I nod into her side. She pats my head. I know she’s right. I need to talk to Alicia. I’m not sure I can forgive her. Things won’t go back to the easy way it was between us, but I can’t not try. I can’t leave it all open, not if I ever want to move on. And I do. I swallow hard and pull out of Kiki’s embrace to wipe at my face.

“I’ll call her tonight. You’re right.”

“Of course I’m right.” Kiki grins through tears of her own. I don’t know why it’s comforting but it is. That she feels my pain as though it’s her own. That I’m more than just free labor and a needy neighbor. That regardless of our age difference, we’re friends.

“Well, I better get back to work. I want to trim the bushes at the fence line. They’re a big project and I’ve been putting them off.”

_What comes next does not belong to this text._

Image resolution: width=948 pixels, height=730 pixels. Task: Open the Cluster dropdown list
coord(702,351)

“Yes, I hate those things. They have thorns so be careful, and wear gloves. My husband insisted on planting those. Said they’d help keep out unwanted guests. Animals and people, but I always said they did us more harm than good. They got him good every time he cut them back. Never let me do that job, though. Said he didn’t want to cause me any pain; he’d take it all.”

“Sweet man, your husband.”

“The best.” She opens the sliding door for me and I walk across the threshold. “You find one of those, the kind who takes all the pain so you don’t have to go it alone. That’s the man you hold on to something fierce. That’s the best kind. The one you want.”

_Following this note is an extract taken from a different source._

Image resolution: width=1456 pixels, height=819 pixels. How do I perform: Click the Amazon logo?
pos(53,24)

“I don’t want anything to do with men right now, Kiki.” I slide my gloves over my fingers and tighten my hair tie with a tug before blowing out a frustrated breath.

“Not now, but you will. And that fire captain? He taught you exactly who to steer clear of. You won’t date another one like him again.”

“An asshole,” I mutter, and pinch my lips into a strained smile.

“No, a man who clouds his selfish nature with charm.”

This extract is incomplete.